The Kenites — The posterity or kindred of Jethro; not that part of them which dwelt among the Israelites, to whom the following words do not agree, but those of them who were mingled with the Amalekites and Midianites.
Thy nest — Thy dwelling-place, so called, either because it was in an high place, as nests commonly are: or in allusion to their name, for ken in Hebrew signifies a nest.
 Nevertheless the Kenite shall be wasted, until Asshur shall carry thee away captive.
The Kenite — Heb. Kain, that is, the Kenite, so called, either by a transposition of letters, which is very usual in the Hebrew tongue; or from the name of some eminent place where they lived, or person from whom they were descended, though now the memory of them be utterly lost, as it hath fared with innumerable other places and persons, famous in their generations, mentioned in ancient Heathen writers.
Shall be wasted — Shall be by degrees diminished by the incursions of divers enemies, till at last the Assyrian comes to compleat the work and carries them into captivity. For the Kenites who lived partly among the ten tribes, and partly with the two tribes, were carried captive with them, part by Salmaneser, the King of Assyria, and part by Nebuchadnezzar, who also is called an Assyrian, Isaiah 52:4.

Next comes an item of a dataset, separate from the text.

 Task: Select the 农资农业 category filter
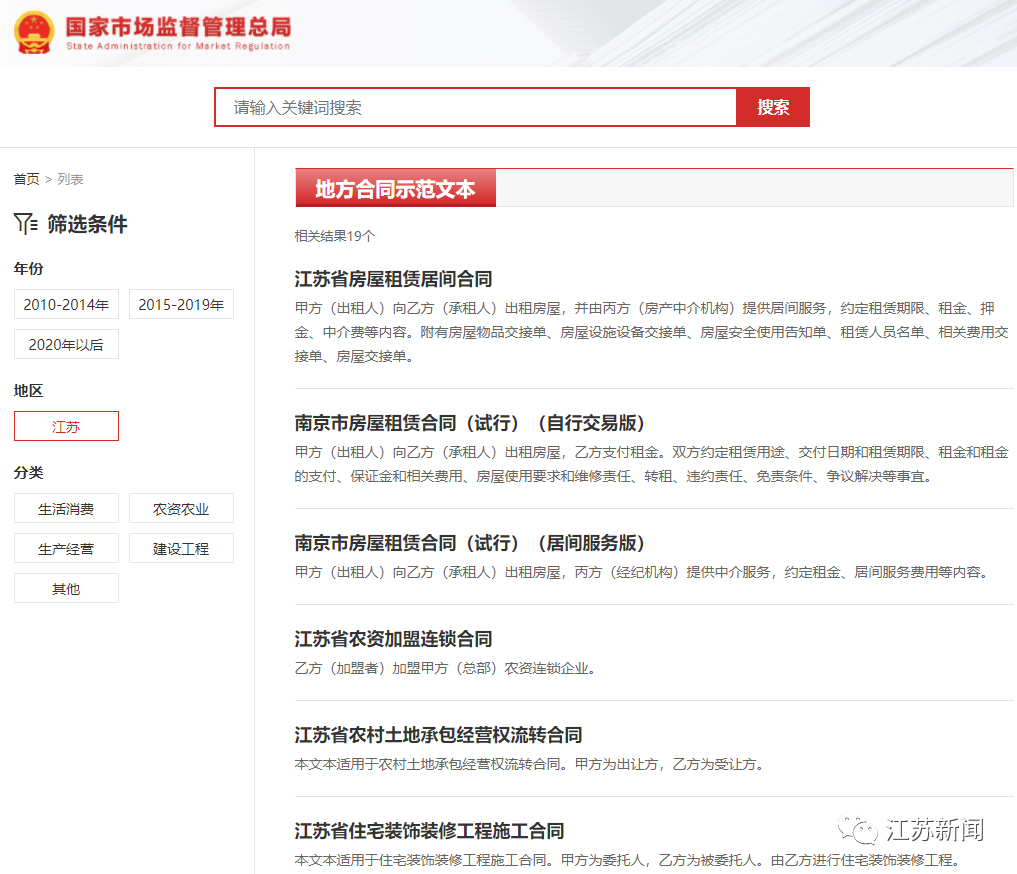pyautogui.click(x=181, y=508)
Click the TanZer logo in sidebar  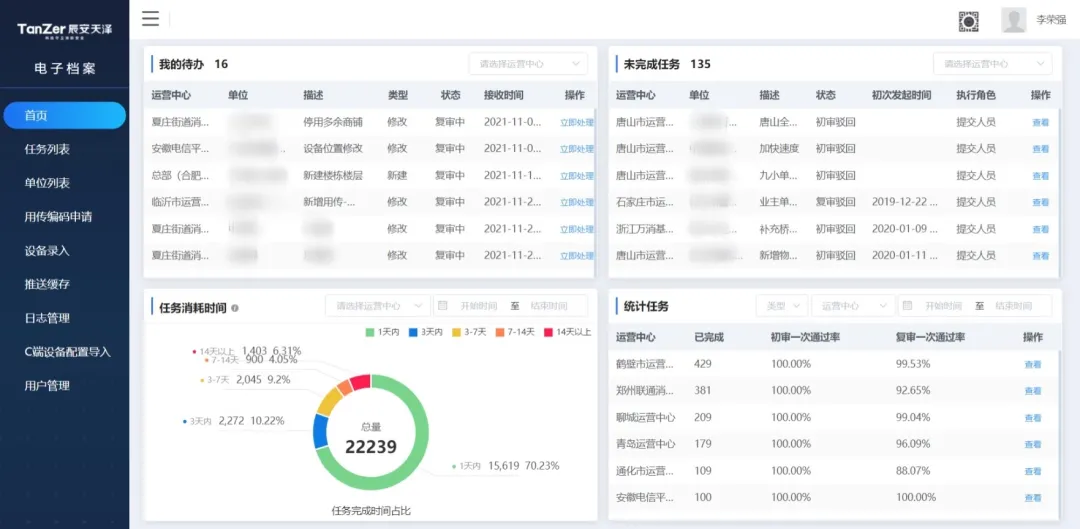(x=64, y=29)
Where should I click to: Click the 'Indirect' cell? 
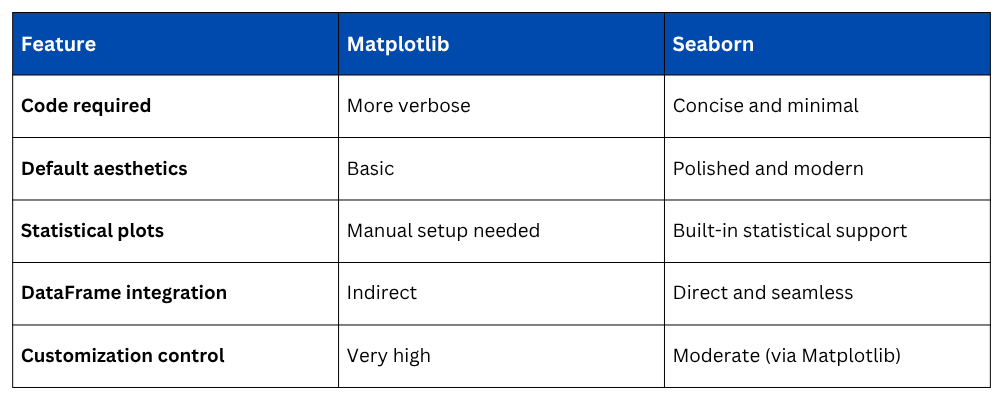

 And he took up his parable, and said, Alas, who shall live when God doeth this!
Who shall live — How calamitous and miserable will the state of the world be, when the Assyrian, and after him the Chaldean, shall over-turn all these parts of the world? Who will be able to keep his heart from fainting under such grievous pressures? Nay, how few will escape the destroying sword?

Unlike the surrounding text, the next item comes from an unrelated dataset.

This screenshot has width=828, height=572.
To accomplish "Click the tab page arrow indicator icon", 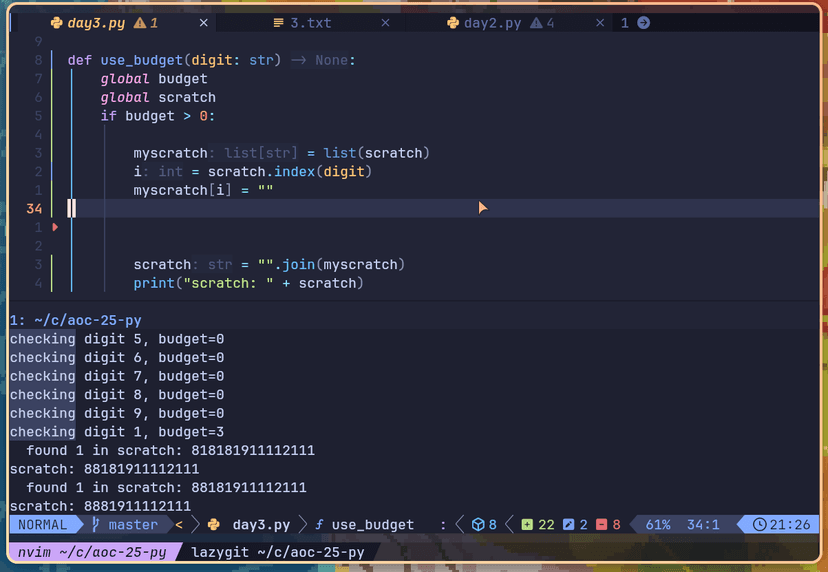I will [643, 23].
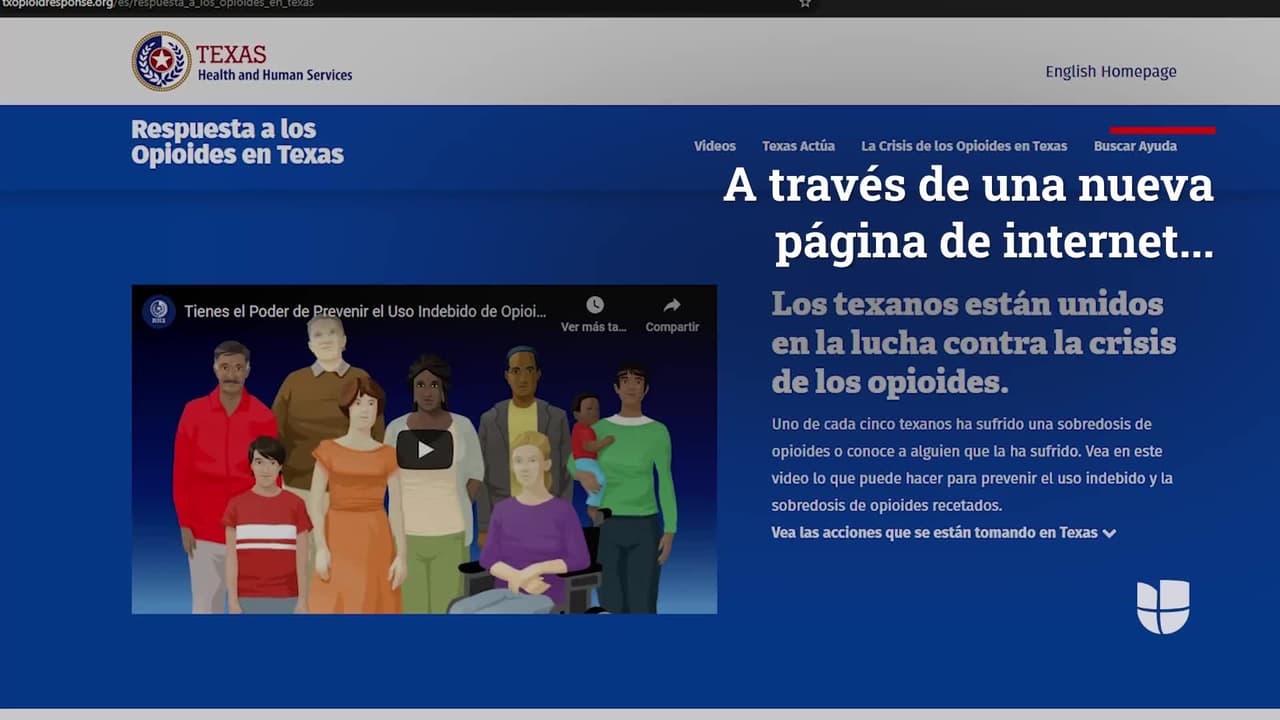Click Vea las acciones que se están tomando

point(934,533)
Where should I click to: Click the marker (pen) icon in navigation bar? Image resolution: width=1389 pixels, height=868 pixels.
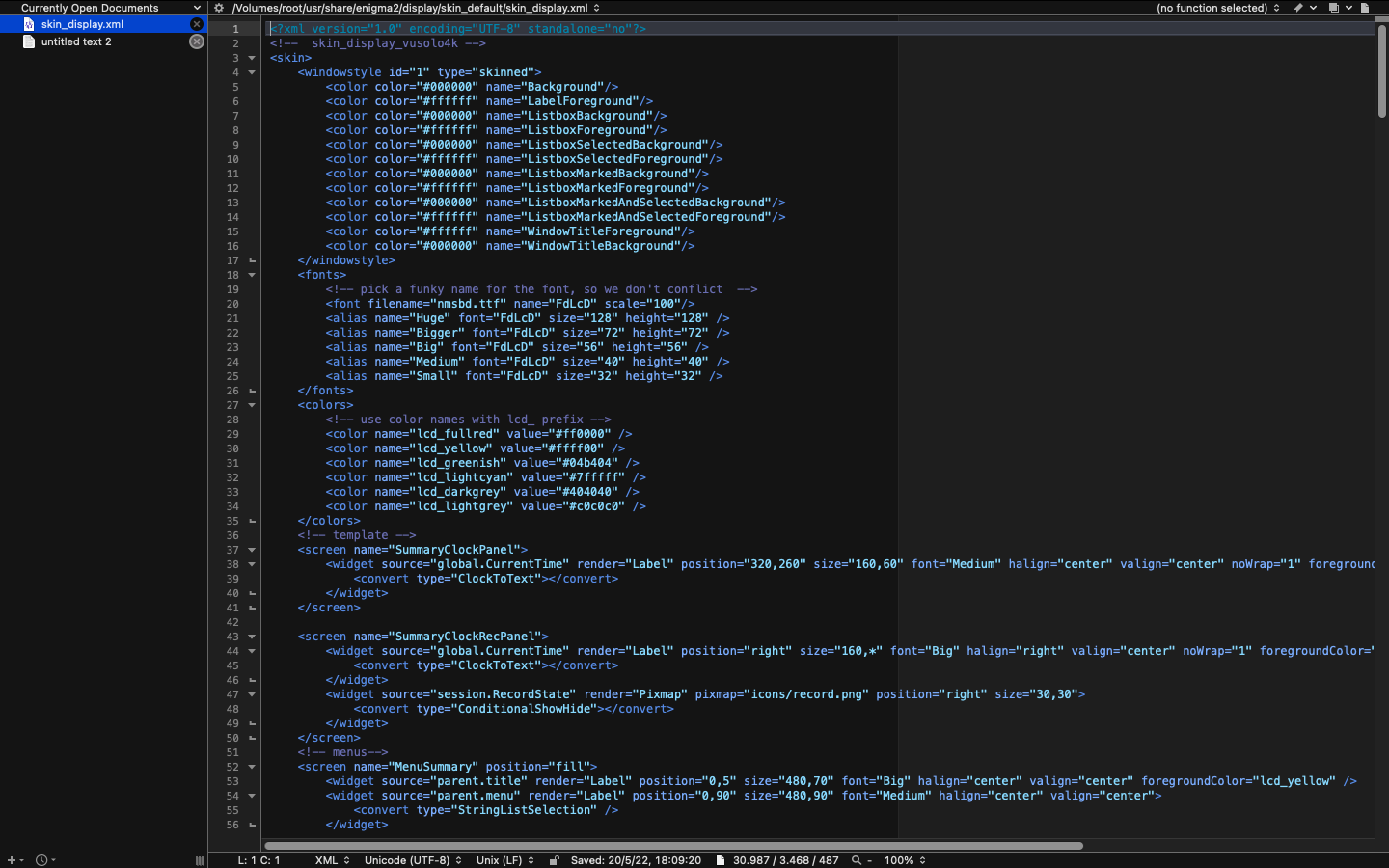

 And ships shall come from the coast of Chittim, and shall afflict Asshur, and shall afflict Eber, and he also shall perish for ever.
Chittim — A place or people so called from Chittim the son of Javan, Daniel 11:29,30, and sometimes both, as in this place: for he speaks here of the scourge that God hath appointed for the Assyrian after he had done God's work in punishing of his people and the bordering nations. Now although the Assyrian and Chaldean empire was subdued by the Medes and Persians, yet the chief afflictions of that people came from two hands, both beyond the sea and brought to them by ships; first from the Grecians under Alexander and his successors, by whom that people were grievously oppressed and wasted; then from the Romans, who subdued all the Grecian empire, one great part whereof were the Assyrians largely so called.
Eber — The posterity of Eber, the Hebrews, who were the chief and flower of Eber's children.
He also — Not the Hebrews: they shall have a better end; all Israel shall be saved; but the afflicter or scourge of Ashur and Eber, namely, the Grecian and Roman empire. Thus Balaam, instead of cursing the church, curses Amalek, the first, and Rome, the last enemy of it!
 And Balaam rose up, and went and returned to his place: and Balak also went his way.
To his place — To Mesopotamia; tho' afterwards he returned to the Midianites, and gave them that devilish counsel which was put in practice, Numbers 25:16-18.